Dr. David Gamm who has taken the helm of James Thomson’s research also at UW-Madison explains to Madison news on how a blind eye can significantly help scientists,

“Injecting an experimental treatment into a blind eye carries a relatively low risk,…Eyes are encapsulated, so wayward cells likely wouldn’t travel to other parts of the body. If something goes wrong, an eye can be removed. Doctors wanting to see how transplanted cells are behaving can dilate the pupils and look — no MRI or PET scan required.”

Currently, the majority of stem cell research being conducted today is being applied to some sort of vision related disease such as retinitis pigmentosa and macular degeneration.

Retina In A Dish

Dr. Gamm refers to the human retina as “an elegant layer cake”. The Madison report details this biological genius in a peeled away description,

“Photoreceptors begin the process of seeing, and transmit signals to bipolar cells and ganglion cells, which relay messages to the optic nerve. Beneath the photoreceptors is the retinal pigment epithelium, or RPE, another tier of cells that nourish photoreceptors and remove their waste.”
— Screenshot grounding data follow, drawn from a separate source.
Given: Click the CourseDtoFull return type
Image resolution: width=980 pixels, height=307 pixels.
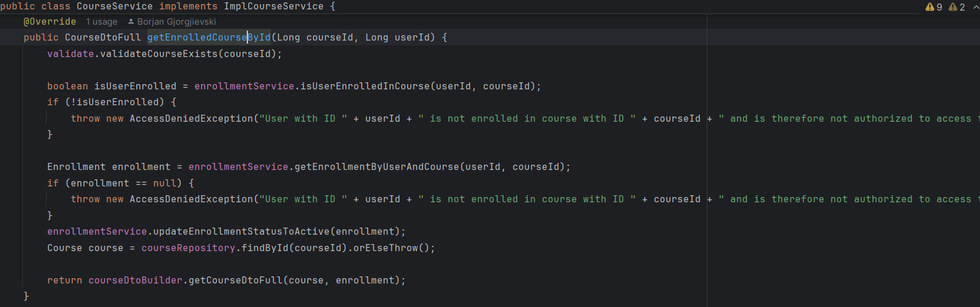Looking at the screenshot, I should click(102, 38).
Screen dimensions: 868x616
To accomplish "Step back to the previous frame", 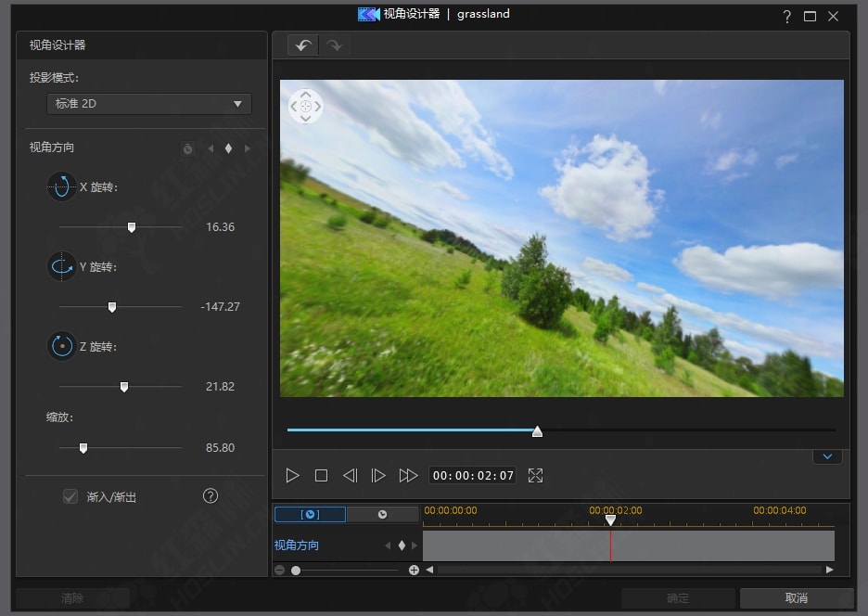I will [x=350, y=476].
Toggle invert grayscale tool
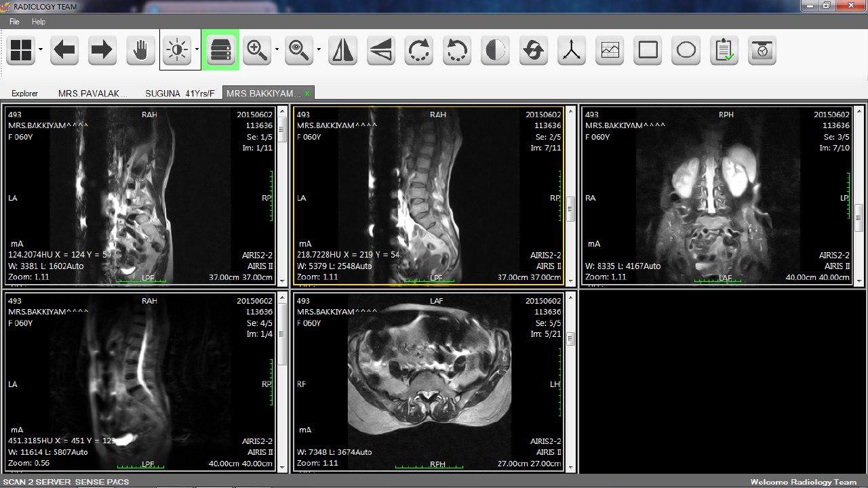 (496, 50)
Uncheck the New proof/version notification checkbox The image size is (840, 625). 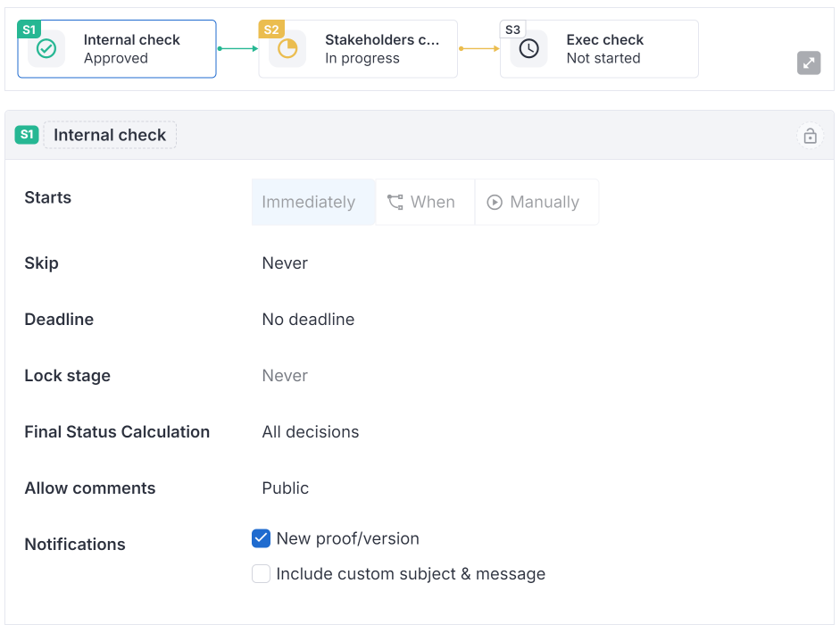(261, 538)
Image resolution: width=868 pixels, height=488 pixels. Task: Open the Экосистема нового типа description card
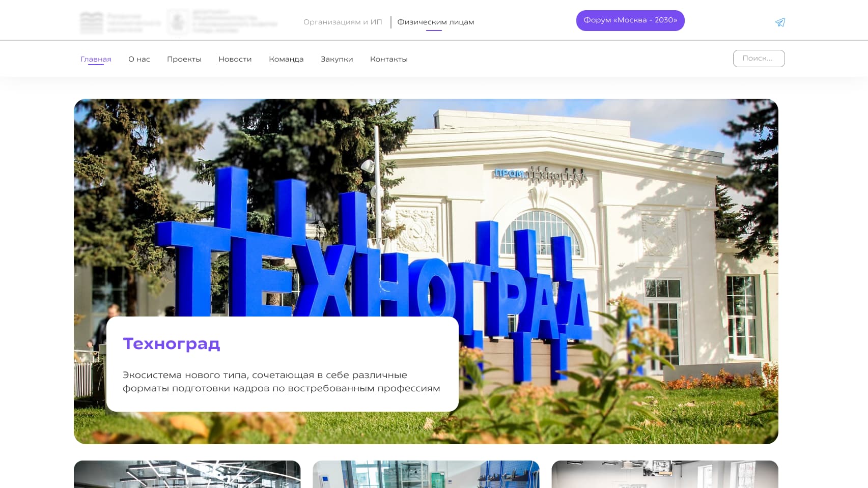click(x=283, y=364)
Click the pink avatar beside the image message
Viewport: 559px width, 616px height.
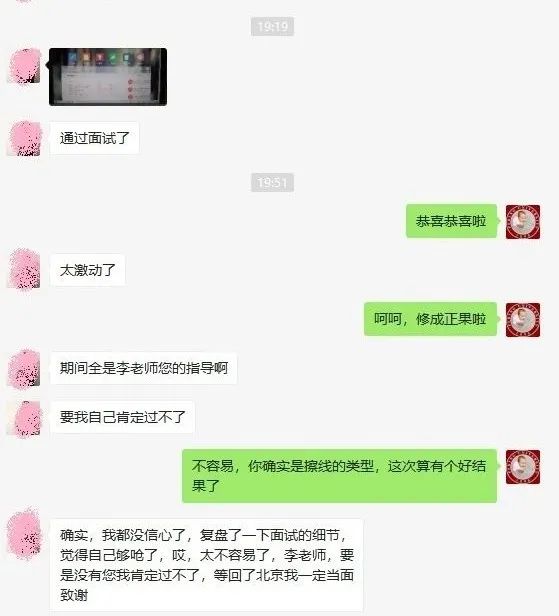tap(24, 66)
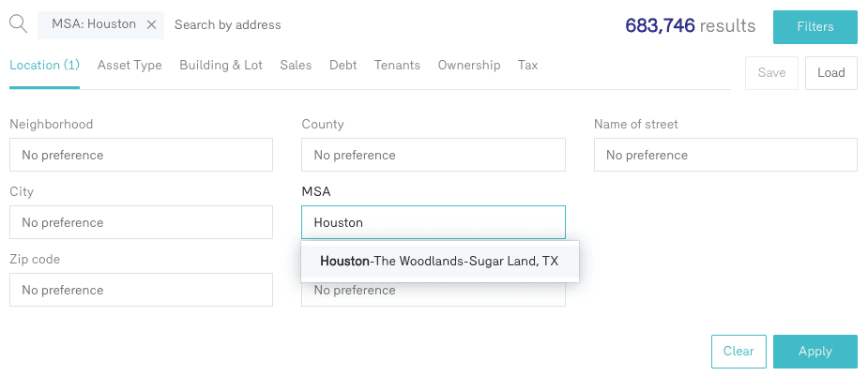
Task: Click the Load saved search button
Action: (830, 73)
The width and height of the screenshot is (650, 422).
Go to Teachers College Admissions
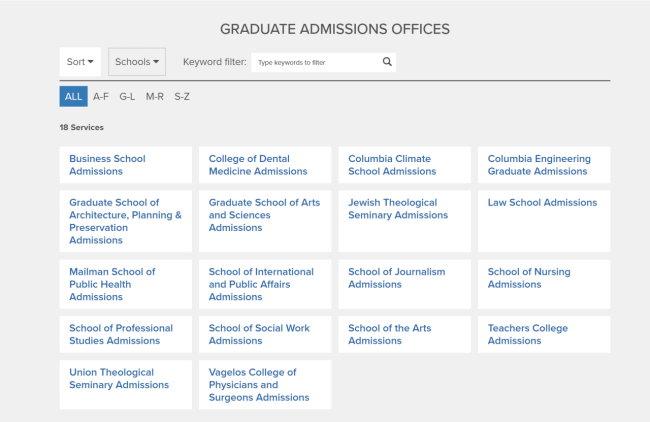(527, 334)
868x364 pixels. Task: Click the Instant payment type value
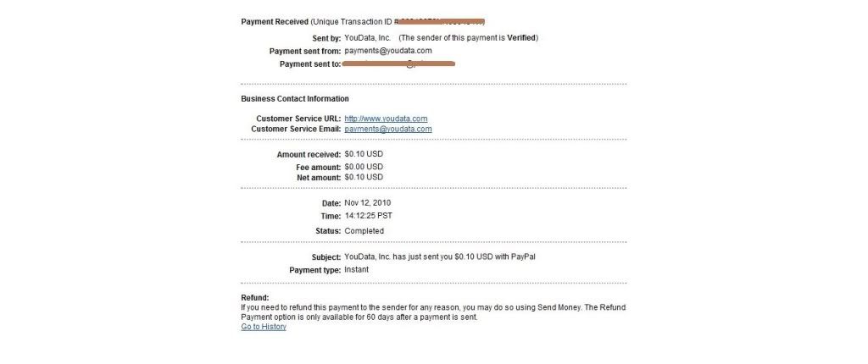click(357, 270)
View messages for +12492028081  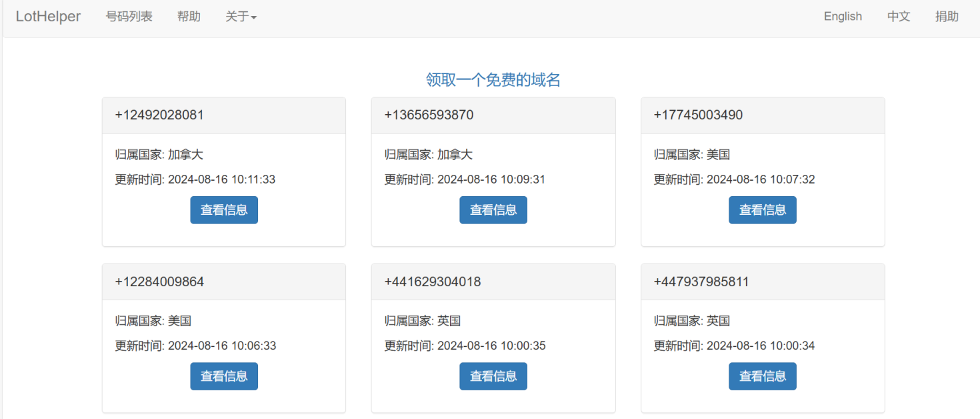(224, 210)
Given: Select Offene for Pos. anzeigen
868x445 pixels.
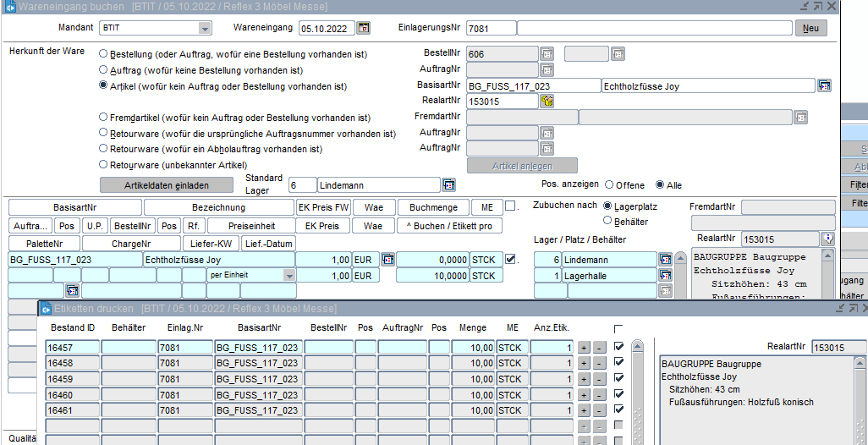Looking at the screenshot, I should 607,185.
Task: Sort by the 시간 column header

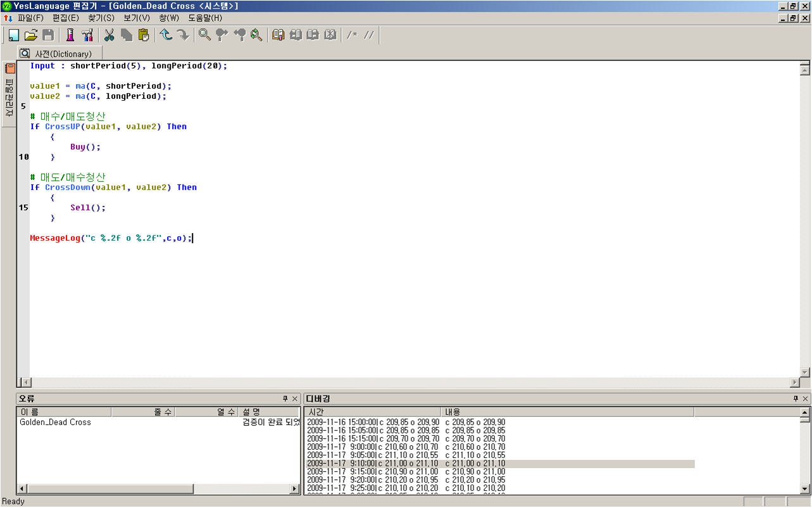Action: tap(372, 412)
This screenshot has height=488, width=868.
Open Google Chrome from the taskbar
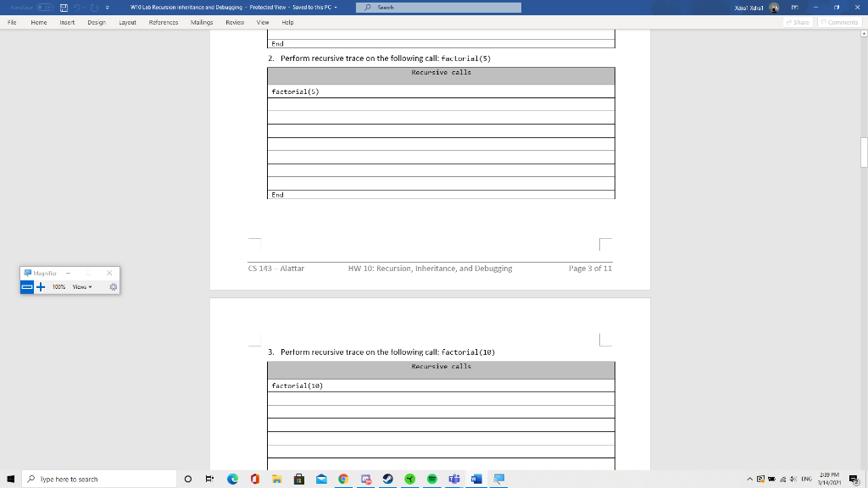click(343, 479)
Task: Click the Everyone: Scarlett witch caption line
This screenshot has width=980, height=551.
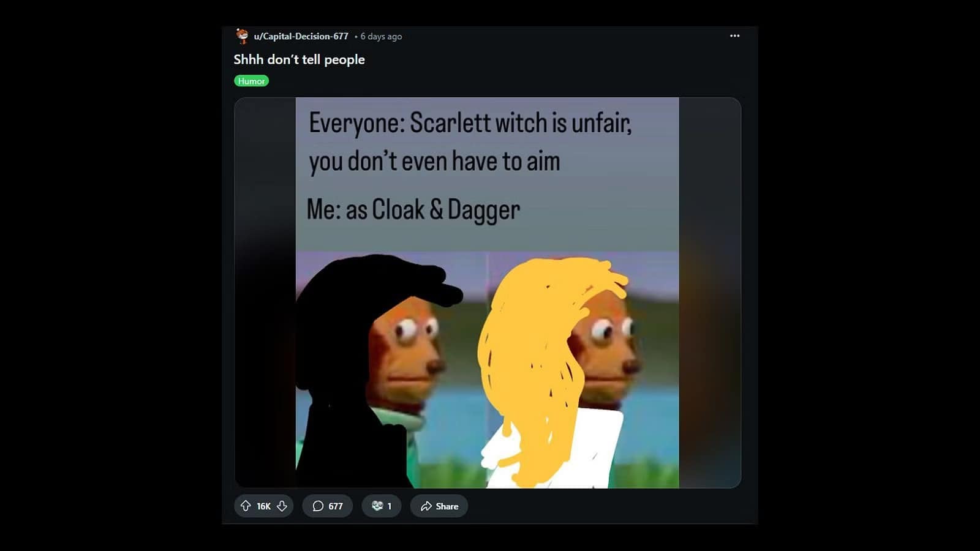Action: [470, 123]
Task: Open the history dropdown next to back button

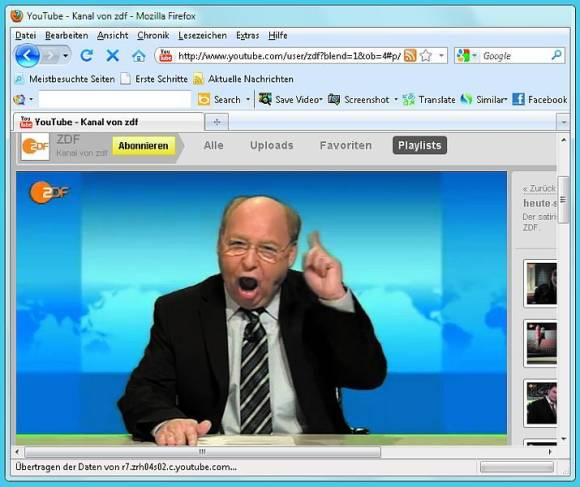Action: point(65,56)
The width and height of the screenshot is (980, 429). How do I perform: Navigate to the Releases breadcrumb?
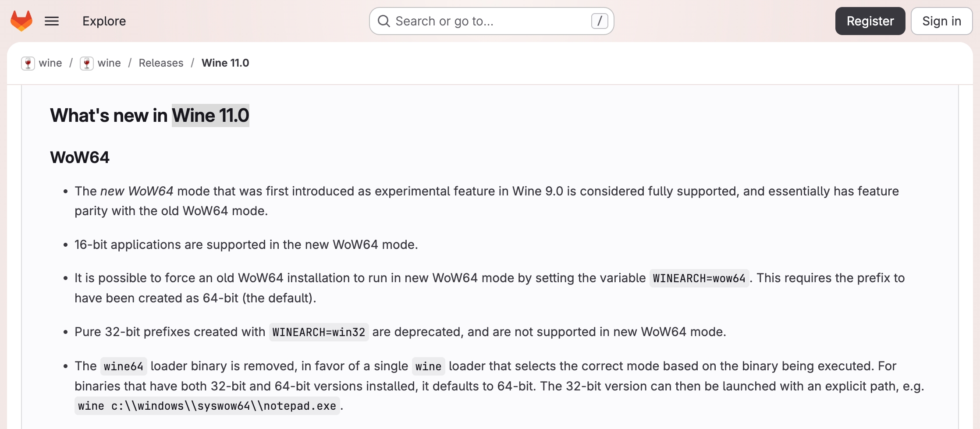[x=161, y=63]
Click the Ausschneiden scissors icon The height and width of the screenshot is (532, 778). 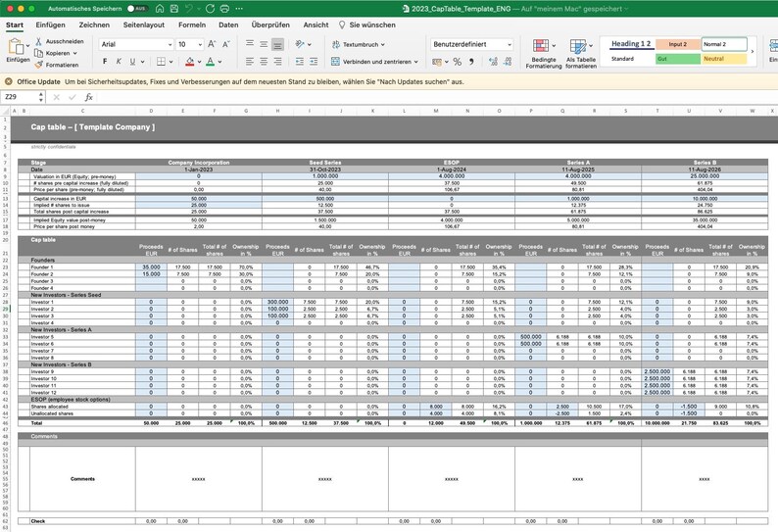(38, 41)
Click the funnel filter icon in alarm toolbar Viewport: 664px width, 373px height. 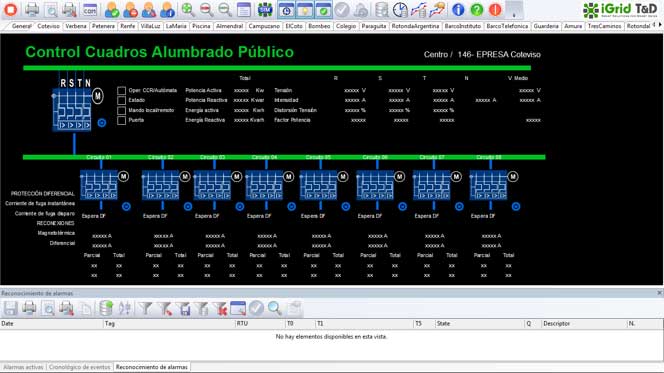click(x=146, y=308)

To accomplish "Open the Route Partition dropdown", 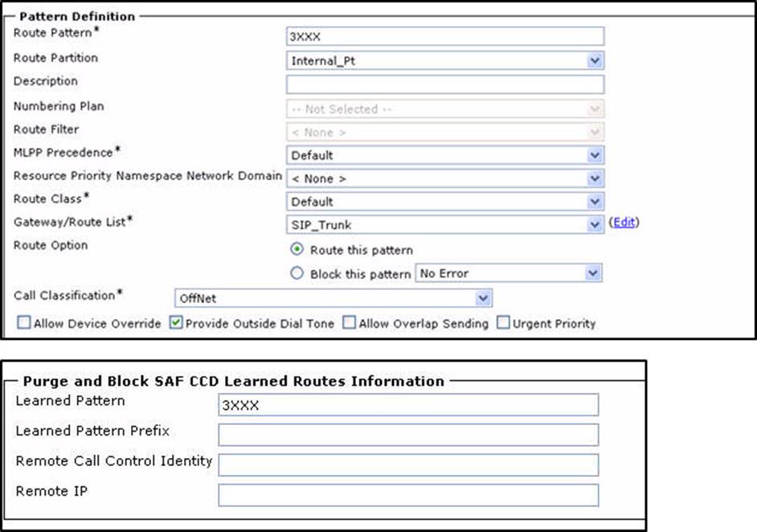I will (x=444, y=60).
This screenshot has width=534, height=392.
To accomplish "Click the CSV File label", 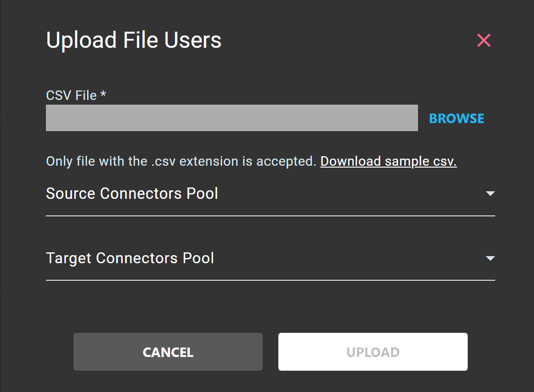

Whereas many researchers have focused on other parts of the eye, Gamm has targeted RPE’s commenting that “Photoreceptors are where it’s at,” describing them as “the Batman and Robin of vision”. When RPE’s are attacked they die and so do photoreceptors eventually shutting the light on sight.

By growing a “patch” of layers of photoreceptor cells and retinal pigment epithelial cells programmed from stem cells, Gamm announced that he applies this patch over the infected retina. These cells will then begin to integrate into the retina rapidly replacing cells destroyed by macular degeneration and, essentially, wiping out what was once a vision loss diagnosis.

Other patch attempts have been made, particularly one reported by The Stem Cellar involving researchers from UC Santa Barbara (UCSB) with a Phase 1 clinical trial at the Moorfields Eye Hospital NHS Foundation Trust in London, England. This phase had some setbacks but reported,

“a significant improvement in their [small participant pool] vision and went from not being able to read at all to reading 60-80 words per minute using normal reading glasses.

Dr. Gamm plans a larger clinical trial in two to three years where preliminary data can ramp up and hopefully begin retina stem cell replacement therapy as early as 2021.

Application Hurdles

It would be nice for researchers like Dr. Gamm to discover fixes in the laboratory and immediately apply them as cures to diseases such as macular degeneration. However, the human body is not a machine that can easily upload software such as reprogrammed stem cells. The obstacles can by insurmountable as researchers painstakingly chip away at each one until they are absolutely sure human application is safe and effective.

Dr. Gamm reports that he and his team as well as other researchers have been able to manufacture cell production but it is the application which is the biggest hurdle.

These are some of the questions that are currently being tackled:

  • How to get retinas, grown in a dish, to seamlessly adhere to the diseased retina?
  • Once “installed” how do new cells to “talk” to old cells so transfer and repair can occur?
  • How to prime the disease environment to get it to accept the cells?
  • How to avoid infection, rejection and new disease development?

 

Dr. Gamm is passionate about his work, particularly when it just may coincide with James Thomson’s prediction of a stem cell breakthrough 15-20 years after his 2007 IPS research.

Even though these are difficult obstacles, Gamm commented,

“I absolutely believe we will get there,…The kids I’m seeing today, they will see improvements in their lifetime and those improvements will get better over time.”